Leo los periódicos: las puertas de los tribunales empiezan a abrirse cuando las de los hospitales no están cerradas. Se abren responsabilidades jurídicas cuando la epidemia está lejos de quedar superada. El dolor no es buen compañero para la objetividad jurídica, y en mi opinión, es demasiado temprano para pedir responsabilidades de ese tipo. Todos buscamos chivos expiatorios sobre los que descargar la culpa y toda nuestra rabia; estamos a la búsqueda y captura de responsables de esta crisis. Y es que reconforta moralmente hablando encontrar al "malo" de la película.
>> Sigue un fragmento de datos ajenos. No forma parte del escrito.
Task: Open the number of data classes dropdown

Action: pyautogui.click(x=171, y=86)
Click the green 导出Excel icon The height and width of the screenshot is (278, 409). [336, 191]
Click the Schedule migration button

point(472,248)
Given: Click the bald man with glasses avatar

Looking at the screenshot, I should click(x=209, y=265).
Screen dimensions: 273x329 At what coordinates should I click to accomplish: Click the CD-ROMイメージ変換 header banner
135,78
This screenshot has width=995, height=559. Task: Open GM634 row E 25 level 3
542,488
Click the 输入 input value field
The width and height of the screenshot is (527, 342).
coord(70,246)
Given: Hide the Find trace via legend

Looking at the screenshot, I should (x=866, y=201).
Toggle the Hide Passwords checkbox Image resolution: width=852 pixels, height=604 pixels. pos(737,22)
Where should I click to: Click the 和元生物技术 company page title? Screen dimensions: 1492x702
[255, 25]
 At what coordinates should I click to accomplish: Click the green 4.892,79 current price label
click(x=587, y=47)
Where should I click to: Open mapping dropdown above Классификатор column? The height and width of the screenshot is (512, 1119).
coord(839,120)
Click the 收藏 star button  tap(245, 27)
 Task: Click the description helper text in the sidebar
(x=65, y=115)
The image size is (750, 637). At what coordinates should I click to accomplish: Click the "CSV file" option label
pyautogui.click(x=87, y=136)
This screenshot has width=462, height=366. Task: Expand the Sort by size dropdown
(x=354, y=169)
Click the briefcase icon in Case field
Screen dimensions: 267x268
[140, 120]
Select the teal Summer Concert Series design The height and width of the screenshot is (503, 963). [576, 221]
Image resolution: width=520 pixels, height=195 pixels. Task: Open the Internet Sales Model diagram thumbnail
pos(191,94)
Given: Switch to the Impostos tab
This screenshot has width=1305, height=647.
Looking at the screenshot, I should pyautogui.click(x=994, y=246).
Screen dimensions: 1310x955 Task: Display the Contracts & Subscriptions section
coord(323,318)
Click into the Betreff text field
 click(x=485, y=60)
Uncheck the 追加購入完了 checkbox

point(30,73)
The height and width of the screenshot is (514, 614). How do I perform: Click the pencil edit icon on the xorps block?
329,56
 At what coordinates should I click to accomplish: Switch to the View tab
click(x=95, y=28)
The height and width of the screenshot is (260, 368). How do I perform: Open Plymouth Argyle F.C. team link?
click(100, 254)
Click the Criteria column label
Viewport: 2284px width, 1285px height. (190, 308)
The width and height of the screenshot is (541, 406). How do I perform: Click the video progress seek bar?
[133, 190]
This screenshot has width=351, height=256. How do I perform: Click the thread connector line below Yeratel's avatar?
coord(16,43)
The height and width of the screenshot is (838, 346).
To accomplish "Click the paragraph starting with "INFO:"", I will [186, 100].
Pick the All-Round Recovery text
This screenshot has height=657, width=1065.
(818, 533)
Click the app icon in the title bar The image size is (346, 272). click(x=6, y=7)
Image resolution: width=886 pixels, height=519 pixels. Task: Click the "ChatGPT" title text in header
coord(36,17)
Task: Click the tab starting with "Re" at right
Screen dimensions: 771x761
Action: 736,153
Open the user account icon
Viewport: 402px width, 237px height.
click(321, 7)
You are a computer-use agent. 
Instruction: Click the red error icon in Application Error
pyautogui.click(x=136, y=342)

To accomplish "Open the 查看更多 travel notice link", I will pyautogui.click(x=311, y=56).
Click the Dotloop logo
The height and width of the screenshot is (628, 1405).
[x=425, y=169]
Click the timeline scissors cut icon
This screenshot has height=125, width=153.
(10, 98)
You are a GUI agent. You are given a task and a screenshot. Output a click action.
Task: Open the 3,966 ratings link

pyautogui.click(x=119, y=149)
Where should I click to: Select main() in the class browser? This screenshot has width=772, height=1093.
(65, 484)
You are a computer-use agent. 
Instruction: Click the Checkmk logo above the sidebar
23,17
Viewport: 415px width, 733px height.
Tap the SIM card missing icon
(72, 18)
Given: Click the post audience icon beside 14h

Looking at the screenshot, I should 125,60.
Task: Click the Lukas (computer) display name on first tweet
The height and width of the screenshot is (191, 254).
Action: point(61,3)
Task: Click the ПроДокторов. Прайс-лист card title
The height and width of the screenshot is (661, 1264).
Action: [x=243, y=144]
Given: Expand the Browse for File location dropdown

En nuestra mentalidad maniquea nos vemos en la necesidad de encontrar la luz y la oscuridad, como si la moralidad del coronavirus fuera una cosa tan sencilla de distinguir como optar entre Harry Potter o Lord Voldemort, o Luke Skywalker y el emperador oscuro (cuánto echo de menos la ambigüedad japonesa para nuestra cultura).
Pero los grises, el azar, la mala suerte, y con ella la inevitable ausencia de responsabilidades directas no nos gustan en ninguna tragedia ética, porque nos conduce (metafísicamente) al sinsentido de la existencia y (biológicamente) a reconocer nuestra debilidad intrínseca como especie. Cuando un individuo no puede controlar su propio destino queda exento de responsabilidades éticas. Uno no puede ser responsable ante lo desconocido. A toro pasado, es fácil encararse con las autoridades políticas. Le podemos recriminar de falta de previsión, exceso de confianza o sesgo de invulnerabilidad (como los españoles o los británicos) o de sacrificar vidas para intentar evitar un mal mayor (como ha pasado en muchos sistemas sanitarios del mundo). Los votantes tienen derecho a tomar la última palabra sobre la gestión de lo ocurrido, pero si vamos más allá, directamente nadie querrá ser político ante una crisis como la que estamos afrontando.
En definitiva, volviendo al tema puramente biológico, toca ahora hincar la rodilla y reconocer que efectivamente, somos el último mono en un mundo en el que las bacterias y los virus son los líderes de la Creación, prafraseando a Stephen J. Gould.